Collected data
=== Begin Enclosure ===
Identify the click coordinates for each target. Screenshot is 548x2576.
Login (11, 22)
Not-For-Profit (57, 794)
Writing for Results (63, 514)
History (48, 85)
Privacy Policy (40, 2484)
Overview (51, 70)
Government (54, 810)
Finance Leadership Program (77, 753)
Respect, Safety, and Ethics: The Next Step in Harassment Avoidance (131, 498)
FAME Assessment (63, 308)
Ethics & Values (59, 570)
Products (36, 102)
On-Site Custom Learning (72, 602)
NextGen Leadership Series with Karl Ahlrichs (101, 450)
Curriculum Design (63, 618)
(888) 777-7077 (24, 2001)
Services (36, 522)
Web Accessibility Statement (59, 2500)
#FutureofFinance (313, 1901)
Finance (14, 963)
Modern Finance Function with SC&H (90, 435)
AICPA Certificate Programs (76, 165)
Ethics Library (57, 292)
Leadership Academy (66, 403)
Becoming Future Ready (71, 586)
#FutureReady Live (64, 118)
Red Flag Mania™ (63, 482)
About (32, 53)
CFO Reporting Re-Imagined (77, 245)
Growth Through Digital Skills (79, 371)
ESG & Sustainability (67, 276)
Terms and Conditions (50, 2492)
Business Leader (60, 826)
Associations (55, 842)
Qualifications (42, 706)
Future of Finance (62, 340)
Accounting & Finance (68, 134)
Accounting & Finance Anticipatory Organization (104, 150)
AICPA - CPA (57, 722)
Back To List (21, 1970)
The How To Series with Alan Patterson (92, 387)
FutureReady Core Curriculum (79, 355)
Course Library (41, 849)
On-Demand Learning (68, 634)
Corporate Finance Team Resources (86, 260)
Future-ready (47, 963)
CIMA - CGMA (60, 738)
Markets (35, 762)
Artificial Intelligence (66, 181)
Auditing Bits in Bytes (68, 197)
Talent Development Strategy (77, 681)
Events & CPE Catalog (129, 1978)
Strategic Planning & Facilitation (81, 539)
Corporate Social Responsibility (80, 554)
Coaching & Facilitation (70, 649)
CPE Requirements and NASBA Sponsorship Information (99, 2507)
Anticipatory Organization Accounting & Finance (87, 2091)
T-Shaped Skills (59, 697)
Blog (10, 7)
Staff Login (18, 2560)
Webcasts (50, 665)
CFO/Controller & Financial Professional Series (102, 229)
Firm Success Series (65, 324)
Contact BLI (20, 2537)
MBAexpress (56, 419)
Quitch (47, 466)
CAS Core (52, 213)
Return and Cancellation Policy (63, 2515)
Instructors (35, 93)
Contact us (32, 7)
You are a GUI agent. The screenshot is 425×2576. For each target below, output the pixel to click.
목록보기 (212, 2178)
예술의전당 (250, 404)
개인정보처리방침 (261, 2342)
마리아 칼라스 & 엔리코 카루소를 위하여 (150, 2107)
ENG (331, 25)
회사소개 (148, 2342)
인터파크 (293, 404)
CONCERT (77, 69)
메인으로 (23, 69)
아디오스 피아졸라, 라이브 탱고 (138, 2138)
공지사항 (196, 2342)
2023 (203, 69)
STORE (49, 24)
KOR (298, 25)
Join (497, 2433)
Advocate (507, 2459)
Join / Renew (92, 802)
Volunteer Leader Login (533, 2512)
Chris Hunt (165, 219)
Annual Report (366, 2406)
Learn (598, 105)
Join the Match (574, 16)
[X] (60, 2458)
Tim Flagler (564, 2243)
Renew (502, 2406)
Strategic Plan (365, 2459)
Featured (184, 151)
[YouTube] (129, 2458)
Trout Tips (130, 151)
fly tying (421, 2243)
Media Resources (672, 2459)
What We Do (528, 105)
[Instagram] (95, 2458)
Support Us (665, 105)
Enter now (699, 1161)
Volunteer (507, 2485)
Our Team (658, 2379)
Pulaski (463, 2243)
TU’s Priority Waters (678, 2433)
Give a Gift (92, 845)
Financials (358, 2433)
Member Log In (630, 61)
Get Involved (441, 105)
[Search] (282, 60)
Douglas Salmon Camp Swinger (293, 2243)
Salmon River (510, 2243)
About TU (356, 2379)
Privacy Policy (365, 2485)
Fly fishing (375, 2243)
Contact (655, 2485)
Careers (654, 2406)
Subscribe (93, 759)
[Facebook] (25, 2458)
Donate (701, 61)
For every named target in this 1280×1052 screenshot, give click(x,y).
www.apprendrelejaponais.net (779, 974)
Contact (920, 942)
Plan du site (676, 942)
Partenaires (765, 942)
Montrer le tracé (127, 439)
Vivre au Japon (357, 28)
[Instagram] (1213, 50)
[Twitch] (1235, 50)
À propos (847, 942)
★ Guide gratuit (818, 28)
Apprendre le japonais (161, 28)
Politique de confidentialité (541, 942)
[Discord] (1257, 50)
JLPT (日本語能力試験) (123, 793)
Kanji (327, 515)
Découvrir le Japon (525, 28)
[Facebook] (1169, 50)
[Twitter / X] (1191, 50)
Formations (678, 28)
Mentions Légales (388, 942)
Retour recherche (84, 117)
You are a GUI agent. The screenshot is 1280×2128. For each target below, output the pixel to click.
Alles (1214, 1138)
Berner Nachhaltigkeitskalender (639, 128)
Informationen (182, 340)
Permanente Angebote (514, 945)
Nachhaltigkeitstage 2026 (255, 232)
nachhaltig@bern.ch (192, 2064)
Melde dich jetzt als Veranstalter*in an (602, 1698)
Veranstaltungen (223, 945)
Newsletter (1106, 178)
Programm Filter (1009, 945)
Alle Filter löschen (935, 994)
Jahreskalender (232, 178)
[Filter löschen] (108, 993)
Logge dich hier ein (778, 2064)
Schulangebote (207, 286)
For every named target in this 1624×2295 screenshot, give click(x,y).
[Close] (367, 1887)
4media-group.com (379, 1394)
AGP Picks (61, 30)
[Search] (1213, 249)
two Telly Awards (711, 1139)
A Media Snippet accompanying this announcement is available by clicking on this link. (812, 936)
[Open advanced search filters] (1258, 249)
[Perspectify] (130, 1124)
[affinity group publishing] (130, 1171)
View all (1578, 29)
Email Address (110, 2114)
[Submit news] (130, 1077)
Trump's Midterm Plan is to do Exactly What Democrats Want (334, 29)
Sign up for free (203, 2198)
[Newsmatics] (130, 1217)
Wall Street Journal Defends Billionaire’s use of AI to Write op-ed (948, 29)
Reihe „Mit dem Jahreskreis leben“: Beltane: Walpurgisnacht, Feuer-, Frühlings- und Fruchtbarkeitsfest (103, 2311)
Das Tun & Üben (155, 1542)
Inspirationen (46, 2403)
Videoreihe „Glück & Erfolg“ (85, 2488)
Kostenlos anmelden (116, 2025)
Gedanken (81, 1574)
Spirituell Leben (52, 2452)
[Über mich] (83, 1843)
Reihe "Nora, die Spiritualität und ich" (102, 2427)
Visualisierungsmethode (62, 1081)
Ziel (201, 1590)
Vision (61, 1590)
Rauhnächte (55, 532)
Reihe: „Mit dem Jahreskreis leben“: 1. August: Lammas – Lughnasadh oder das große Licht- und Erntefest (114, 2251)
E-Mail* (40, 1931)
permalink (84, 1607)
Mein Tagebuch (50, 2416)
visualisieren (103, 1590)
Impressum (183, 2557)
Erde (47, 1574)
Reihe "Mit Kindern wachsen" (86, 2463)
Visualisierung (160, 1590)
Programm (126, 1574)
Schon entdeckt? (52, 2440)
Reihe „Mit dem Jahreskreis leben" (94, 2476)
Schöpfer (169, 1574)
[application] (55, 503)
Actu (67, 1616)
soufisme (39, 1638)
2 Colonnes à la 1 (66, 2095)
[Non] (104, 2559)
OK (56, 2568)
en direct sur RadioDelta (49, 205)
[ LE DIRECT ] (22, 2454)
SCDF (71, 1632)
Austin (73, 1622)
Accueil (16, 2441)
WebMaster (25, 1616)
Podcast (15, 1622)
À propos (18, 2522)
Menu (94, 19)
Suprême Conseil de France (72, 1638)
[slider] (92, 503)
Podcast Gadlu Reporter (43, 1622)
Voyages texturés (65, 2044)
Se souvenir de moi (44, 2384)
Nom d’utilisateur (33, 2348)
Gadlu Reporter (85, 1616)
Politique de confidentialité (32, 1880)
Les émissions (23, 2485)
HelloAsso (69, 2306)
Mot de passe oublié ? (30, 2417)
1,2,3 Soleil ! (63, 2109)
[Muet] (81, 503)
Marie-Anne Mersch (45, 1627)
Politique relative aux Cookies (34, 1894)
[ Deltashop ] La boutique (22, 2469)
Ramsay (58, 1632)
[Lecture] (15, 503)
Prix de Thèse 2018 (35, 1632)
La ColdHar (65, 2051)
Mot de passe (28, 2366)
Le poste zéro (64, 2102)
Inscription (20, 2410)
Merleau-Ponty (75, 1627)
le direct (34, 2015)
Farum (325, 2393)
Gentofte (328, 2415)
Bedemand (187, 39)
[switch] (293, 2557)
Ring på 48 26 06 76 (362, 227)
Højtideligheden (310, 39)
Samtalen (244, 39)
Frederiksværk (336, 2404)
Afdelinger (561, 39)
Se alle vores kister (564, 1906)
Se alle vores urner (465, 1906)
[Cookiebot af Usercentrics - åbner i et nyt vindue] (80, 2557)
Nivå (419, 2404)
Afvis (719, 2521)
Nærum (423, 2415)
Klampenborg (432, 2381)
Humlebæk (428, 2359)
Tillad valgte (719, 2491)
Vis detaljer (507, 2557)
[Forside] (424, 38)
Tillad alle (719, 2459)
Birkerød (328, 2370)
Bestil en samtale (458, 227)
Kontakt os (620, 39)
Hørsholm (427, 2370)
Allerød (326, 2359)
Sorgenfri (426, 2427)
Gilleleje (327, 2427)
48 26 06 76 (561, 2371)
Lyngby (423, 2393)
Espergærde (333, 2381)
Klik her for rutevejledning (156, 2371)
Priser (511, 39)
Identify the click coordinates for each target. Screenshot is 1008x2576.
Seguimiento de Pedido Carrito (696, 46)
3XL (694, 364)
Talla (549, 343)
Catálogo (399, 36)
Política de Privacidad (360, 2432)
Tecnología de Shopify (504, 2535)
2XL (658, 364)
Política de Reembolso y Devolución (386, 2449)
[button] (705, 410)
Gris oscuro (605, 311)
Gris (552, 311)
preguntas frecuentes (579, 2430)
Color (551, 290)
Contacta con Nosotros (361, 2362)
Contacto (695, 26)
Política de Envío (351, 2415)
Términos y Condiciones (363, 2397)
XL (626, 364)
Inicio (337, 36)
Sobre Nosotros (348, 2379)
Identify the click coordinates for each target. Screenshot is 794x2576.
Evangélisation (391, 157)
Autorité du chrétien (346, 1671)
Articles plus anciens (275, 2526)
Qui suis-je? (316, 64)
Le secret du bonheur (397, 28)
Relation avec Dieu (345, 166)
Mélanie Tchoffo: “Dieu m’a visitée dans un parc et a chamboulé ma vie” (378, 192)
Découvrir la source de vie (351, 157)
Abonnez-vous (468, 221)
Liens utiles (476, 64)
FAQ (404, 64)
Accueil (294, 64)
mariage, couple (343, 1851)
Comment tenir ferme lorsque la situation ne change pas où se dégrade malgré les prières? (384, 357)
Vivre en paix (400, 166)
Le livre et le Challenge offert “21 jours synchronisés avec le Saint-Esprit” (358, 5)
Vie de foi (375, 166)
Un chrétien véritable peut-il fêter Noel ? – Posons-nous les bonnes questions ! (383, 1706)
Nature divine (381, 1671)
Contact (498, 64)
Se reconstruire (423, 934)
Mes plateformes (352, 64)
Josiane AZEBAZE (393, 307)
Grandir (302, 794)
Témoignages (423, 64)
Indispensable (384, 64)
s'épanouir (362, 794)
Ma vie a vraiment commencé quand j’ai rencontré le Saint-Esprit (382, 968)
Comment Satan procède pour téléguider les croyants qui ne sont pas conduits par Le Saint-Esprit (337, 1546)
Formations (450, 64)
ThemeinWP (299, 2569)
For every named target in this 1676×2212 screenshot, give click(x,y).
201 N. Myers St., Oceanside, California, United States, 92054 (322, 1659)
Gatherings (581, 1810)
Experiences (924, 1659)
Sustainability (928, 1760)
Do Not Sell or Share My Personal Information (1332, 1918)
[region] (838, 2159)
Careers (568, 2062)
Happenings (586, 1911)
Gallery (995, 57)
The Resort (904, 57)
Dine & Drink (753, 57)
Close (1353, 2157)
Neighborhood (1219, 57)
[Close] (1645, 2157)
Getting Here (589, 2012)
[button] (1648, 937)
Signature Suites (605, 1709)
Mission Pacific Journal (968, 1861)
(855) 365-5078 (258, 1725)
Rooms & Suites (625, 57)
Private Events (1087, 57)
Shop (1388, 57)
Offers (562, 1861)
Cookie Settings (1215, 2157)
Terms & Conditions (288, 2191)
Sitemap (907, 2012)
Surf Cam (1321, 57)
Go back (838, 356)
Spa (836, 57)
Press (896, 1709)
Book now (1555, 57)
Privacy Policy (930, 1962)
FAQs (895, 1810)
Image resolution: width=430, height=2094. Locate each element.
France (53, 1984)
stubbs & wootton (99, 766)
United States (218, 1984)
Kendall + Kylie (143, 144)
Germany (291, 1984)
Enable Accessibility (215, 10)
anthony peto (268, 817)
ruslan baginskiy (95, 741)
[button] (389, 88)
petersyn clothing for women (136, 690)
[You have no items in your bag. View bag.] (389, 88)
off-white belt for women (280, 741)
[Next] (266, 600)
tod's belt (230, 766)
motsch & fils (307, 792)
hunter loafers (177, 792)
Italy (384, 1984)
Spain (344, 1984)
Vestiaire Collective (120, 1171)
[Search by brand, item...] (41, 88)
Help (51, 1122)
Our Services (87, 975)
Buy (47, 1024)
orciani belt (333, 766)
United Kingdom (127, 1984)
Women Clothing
=== End Enclosure ===
* [Prompt] The answer must be a single number: how many lines in the data above contain the string "Salmon".

* [Exercise solution] 2